Le premier ministre toujours sans pouvoir de nomination

  Enregistrer au format PDF  envoyer l'article par mail title=    Date de publication : samedi 21 juin 2008
Boycottées par le pouvoir, les assises nationales remettent au goût du jour une idée dont la Constitution de 2001 avait consacré l’existence : l’attribution du statut de l’opposition et, incidemment, celui de son chef. Même si, dans la pratique, son application peut rencontrer des difficultés, la définition d’un cadre global s’impose.

source WalFadjri
La Constitution garantit aux partis politiques qui s’opposent à la politique du gouvernement le droit de s’opposer. La loi définit leur statut et fixe leurs droits et devoirs’, dispose l’article 58 du texte fondamental qui a été adopté par voie référendaire en 2001. Une disposition qui postule, au-delà des partis, la définition d’un statut pour le chef de l’opposition. Sept ans après cette adoption en grandes pompes et son énoncé comme étant une révolution en Afrique, le Sénégal est en train d’être doublé par des pays nouvellement entrés dans l’apprentissage de la démocratie, tels la Mauritanie. Parce que, si la Constitution en consacre l’existence, il n’y a pas eu, jusqu’à présent, de début d’application de cette disposition qui a besoin de loi pour sa mise en musique.

::::::

EXERCICE COURT 1:
Reproduisez à l'identique le passage de l'article sur le statut de l'opposition, de "source WalFadjri" à "mise en musique.".

Données de position des mots et des éléments:
::::::

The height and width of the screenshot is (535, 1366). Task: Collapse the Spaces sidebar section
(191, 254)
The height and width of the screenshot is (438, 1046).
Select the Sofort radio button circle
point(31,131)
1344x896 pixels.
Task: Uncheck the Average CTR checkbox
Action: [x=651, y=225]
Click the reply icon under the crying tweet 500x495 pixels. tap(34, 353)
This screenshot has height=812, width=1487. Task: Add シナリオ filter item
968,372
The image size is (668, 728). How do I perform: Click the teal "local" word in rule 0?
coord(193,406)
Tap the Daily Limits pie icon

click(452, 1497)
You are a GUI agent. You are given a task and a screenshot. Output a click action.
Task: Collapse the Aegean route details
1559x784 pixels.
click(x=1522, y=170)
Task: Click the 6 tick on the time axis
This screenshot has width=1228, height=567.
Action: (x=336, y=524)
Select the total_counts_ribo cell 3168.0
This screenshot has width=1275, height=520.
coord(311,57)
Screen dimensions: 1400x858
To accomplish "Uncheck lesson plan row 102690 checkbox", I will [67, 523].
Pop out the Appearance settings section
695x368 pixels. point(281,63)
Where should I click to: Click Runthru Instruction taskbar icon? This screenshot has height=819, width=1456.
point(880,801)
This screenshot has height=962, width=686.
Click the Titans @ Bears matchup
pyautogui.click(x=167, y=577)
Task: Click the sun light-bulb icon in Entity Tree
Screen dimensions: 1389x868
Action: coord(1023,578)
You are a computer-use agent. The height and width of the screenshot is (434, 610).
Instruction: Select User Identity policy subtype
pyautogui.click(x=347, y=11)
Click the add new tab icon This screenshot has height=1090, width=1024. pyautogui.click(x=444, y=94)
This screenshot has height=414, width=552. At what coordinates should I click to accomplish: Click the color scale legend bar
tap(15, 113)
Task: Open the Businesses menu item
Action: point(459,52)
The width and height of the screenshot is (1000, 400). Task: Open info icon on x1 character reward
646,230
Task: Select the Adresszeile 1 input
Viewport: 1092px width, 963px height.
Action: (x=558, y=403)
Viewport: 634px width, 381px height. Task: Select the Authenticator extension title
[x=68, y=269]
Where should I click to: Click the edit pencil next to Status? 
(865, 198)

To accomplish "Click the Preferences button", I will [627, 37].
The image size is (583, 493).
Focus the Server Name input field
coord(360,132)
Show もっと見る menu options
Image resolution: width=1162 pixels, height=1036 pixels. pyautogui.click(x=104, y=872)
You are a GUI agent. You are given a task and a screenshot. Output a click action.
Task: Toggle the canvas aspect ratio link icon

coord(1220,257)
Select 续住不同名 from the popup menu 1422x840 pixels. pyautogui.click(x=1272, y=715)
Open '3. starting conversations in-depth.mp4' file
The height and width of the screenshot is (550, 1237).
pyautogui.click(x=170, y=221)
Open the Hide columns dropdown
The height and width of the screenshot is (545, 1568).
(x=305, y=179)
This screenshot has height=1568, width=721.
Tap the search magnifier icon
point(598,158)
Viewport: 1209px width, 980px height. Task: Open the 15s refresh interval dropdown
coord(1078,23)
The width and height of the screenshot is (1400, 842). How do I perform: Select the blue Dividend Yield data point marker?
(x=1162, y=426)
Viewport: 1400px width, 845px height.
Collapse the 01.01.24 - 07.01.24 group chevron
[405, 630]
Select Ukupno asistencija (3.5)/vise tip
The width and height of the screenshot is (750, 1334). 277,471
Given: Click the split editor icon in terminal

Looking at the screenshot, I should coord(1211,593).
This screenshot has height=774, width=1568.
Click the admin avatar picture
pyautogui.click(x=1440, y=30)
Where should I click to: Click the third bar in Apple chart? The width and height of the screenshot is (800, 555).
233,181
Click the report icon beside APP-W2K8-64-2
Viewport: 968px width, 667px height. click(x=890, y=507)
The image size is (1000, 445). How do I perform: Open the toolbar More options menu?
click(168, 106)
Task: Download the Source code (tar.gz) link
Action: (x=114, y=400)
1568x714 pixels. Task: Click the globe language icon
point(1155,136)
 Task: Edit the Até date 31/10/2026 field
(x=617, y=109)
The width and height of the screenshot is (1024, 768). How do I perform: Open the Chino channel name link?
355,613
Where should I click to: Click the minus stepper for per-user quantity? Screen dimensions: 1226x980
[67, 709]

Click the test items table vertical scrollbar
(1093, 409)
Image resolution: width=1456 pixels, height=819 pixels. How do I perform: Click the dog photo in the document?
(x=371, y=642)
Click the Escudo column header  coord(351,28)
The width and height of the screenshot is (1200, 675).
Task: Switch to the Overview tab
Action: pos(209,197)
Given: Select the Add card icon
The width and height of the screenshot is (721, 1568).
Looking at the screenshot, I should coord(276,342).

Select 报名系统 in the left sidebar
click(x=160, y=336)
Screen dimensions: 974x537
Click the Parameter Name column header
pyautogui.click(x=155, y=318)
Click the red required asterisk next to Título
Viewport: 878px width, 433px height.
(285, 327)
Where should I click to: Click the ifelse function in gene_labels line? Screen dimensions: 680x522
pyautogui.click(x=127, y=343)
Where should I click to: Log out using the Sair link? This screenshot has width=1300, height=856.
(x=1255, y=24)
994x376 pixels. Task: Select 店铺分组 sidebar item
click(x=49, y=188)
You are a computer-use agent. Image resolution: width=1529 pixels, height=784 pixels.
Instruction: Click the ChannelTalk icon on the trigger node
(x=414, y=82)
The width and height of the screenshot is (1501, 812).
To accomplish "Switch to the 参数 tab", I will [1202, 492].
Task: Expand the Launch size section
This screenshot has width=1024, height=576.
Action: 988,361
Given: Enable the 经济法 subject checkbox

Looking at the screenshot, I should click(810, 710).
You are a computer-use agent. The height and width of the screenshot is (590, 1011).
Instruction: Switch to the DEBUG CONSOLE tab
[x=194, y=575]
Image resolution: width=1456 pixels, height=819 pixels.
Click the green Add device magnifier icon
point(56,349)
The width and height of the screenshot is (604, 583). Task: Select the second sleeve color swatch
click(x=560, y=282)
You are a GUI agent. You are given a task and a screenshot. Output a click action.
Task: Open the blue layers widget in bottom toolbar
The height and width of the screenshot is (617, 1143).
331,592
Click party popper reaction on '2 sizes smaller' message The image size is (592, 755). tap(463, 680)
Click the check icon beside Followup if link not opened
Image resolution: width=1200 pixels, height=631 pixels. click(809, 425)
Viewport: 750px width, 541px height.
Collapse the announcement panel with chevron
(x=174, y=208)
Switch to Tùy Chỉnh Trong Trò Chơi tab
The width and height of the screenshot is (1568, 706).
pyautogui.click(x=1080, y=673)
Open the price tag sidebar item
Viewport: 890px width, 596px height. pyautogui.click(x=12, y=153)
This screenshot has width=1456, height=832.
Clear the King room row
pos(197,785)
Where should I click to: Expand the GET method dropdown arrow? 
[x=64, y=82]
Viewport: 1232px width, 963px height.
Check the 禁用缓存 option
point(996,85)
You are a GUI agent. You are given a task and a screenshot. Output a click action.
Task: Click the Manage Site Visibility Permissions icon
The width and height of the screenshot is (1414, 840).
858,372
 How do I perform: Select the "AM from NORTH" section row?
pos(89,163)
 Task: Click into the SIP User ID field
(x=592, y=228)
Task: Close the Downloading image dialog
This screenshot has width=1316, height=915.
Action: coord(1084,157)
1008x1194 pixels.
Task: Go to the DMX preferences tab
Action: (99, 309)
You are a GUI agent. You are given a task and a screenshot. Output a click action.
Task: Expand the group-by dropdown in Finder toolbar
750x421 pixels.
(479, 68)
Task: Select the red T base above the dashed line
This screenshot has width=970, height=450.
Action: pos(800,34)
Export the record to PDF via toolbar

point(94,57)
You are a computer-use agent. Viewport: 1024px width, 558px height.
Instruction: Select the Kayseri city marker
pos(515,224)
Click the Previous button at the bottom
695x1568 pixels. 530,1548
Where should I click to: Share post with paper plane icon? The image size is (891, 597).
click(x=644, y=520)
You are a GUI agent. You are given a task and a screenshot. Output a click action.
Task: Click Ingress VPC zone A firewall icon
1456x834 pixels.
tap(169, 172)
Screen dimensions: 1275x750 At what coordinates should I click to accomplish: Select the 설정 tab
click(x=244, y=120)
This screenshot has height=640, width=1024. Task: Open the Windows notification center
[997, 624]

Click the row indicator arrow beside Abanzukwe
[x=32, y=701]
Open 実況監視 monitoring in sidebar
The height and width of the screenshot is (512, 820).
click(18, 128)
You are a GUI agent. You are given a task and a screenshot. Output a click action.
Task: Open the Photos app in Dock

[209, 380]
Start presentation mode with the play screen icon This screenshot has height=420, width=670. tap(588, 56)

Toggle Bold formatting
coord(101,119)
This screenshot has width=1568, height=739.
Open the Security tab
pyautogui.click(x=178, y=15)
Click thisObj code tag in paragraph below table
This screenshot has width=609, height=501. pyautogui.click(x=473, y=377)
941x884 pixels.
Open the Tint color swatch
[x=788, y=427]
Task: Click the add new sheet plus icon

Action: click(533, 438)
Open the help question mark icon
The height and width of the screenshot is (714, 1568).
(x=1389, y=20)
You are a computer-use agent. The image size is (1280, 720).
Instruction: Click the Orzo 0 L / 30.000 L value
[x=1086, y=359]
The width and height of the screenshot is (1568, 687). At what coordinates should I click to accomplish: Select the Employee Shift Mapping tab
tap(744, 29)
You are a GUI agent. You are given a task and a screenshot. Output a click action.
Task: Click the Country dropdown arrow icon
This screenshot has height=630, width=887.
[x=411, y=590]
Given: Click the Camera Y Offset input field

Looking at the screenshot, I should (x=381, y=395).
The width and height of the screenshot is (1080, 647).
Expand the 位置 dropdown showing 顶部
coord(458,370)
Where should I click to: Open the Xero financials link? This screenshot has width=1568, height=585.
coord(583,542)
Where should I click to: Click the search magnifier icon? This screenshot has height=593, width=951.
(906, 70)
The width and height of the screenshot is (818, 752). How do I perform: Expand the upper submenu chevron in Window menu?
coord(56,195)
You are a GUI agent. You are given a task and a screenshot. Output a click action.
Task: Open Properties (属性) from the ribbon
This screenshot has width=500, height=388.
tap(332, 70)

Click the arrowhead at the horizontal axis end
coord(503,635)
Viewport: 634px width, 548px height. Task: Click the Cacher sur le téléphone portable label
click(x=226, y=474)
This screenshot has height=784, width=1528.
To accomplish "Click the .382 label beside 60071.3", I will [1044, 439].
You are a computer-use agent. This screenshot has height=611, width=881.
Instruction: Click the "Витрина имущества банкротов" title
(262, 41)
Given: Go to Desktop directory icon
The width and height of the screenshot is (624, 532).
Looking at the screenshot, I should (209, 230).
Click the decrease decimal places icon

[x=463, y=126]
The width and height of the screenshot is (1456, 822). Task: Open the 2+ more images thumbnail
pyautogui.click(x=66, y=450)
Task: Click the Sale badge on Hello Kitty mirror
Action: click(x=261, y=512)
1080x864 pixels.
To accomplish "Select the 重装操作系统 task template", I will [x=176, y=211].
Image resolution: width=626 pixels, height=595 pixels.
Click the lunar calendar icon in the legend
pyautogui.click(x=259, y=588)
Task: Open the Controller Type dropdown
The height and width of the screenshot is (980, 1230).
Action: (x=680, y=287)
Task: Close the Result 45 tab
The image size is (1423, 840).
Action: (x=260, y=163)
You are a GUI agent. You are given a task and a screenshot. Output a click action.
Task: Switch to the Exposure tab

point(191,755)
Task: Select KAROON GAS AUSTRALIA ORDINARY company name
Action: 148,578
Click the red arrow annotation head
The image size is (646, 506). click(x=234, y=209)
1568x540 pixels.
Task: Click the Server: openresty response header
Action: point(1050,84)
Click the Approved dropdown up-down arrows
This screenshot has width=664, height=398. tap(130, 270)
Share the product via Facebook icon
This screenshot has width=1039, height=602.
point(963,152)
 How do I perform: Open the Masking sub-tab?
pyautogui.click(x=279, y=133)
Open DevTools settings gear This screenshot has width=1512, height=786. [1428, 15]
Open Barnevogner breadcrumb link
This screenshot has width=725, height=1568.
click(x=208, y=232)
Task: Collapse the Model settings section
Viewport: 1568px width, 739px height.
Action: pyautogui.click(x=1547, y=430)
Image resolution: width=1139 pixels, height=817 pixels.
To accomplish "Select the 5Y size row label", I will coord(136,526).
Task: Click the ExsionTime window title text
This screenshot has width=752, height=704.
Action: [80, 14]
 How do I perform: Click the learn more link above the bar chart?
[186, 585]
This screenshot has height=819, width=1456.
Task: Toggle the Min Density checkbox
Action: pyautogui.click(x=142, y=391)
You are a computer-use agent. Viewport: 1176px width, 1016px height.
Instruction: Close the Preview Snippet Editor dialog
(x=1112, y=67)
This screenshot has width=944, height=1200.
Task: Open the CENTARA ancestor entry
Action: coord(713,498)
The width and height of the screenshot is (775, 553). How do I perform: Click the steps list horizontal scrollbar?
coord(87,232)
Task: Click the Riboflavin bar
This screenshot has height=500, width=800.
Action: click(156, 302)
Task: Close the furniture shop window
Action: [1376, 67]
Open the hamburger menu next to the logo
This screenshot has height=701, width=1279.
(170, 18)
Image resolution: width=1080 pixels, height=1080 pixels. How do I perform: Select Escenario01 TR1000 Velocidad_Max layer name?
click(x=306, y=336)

::::::

EXERCICE COURT 2:
Transcrivez sans modification les lignes du listing, de la ligne contenant "Task: Close the Downloading image dialog" à la ligne contenant "Action: (99, 309)", ces deux lignes comprises.

RÉPONSE ATTENDUE 1:
source WalFadjri
La Constitution garantit aux partis politiques qui s’opposent à la politique du gouvernement le droit de s’opposer. La loi définit leur statut et fixe leurs droits et devoirs’, dispose l’article 58 du texte fondamental qui a été adopté par voie référendaire en 2001. Une disposition qui postule, au-delà des partis, la définition d’un statut pour le chef de l’opposition. Sept ans après cette adoption en grandes pompes et son énoncé comme étant une révolution en Afrique, le Sénégal est en train d’être doublé par des pays nouvellement entrés dans l’apprentissage de la démocratie, tels la Mauritanie. Parce que, si la Constitution en consacre l’existence, il n’y a pas eu, jusqu’à présent, de début d’application de cette disposition qui a besoin de loi pour sa mise en musique.

RÉPONSE ATTENDUE 2:
Task: Close the Downloading image dialog
This screenshot has width=1316, height=915.
Action: coord(1084,157)
1008x1194 pixels.
Task: Go to the DMX preferences tab
Action: (99, 309)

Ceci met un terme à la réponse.